(Beginning of Data for review)

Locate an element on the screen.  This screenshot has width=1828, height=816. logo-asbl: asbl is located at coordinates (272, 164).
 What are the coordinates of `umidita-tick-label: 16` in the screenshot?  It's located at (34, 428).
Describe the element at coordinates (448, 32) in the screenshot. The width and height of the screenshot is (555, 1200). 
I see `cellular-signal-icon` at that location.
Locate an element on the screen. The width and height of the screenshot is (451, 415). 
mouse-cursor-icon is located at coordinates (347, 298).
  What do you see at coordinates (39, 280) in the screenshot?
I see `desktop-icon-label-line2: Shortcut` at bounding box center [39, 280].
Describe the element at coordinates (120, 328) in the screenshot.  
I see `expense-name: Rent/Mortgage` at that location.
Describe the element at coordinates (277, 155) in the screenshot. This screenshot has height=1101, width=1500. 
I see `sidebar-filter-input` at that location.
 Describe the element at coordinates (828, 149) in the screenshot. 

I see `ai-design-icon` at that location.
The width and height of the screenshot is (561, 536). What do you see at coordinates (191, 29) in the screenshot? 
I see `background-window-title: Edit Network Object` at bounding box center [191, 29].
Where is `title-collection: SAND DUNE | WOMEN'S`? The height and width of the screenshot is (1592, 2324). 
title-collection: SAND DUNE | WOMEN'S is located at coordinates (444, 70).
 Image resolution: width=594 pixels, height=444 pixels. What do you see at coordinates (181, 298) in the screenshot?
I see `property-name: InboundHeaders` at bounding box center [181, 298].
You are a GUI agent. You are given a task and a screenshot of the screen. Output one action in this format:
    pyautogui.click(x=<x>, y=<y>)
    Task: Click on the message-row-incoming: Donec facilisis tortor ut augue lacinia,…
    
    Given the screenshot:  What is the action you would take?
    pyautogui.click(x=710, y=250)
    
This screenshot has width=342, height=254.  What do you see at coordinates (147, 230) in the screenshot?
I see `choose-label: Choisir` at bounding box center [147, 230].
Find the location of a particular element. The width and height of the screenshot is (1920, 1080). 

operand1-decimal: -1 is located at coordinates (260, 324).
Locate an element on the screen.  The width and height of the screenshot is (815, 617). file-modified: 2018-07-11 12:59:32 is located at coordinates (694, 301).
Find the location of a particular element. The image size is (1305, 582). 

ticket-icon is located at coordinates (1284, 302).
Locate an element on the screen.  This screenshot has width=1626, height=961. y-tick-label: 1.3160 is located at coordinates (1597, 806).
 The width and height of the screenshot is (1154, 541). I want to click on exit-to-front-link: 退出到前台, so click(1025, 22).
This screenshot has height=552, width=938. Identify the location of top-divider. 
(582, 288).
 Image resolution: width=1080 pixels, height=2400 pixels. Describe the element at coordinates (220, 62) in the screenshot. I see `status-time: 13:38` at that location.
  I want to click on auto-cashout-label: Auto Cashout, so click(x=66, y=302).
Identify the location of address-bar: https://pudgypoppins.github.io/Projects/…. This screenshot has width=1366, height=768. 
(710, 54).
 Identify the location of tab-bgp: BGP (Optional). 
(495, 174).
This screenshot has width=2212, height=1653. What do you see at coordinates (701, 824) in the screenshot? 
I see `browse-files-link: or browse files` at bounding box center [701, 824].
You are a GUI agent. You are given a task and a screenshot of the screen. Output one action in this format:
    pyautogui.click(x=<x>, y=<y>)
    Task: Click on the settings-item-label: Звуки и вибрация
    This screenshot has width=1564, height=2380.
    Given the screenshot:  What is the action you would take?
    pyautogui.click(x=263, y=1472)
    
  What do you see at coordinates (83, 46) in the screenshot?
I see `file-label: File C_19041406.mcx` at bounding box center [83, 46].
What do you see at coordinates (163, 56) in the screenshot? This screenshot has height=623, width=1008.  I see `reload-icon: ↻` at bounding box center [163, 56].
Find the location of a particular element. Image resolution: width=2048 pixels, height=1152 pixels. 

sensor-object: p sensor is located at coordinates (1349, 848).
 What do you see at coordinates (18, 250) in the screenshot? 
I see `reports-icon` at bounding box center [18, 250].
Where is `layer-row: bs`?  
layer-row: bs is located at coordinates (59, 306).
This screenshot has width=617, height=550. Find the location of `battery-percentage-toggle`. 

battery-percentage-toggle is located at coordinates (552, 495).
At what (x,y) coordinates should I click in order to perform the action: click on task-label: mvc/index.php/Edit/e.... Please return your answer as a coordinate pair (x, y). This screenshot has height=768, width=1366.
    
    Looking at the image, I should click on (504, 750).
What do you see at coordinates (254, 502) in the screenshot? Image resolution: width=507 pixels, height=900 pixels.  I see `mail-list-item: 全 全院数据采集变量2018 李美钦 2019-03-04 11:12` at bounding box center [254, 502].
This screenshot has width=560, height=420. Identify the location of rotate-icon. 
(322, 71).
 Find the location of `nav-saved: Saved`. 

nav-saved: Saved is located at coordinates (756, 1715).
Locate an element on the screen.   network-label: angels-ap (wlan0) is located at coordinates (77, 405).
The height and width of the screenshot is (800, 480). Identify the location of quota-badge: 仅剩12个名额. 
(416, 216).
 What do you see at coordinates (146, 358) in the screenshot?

(End of Data for review)

**Brief:** Duplicate the items above exactly, covering everything from the line containing "This screenshot has width=560, height=420." down to the line containing "nav-saved: Saved is", with both of those lines included.

**Problem solution:**
This screenshot has width=560, height=420. Identify the location of rotate-icon. 
(322, 71).
 Find the location of `nav-saved: Saved`. 

nav-saved: Saved is located at coordinates (756, 1715).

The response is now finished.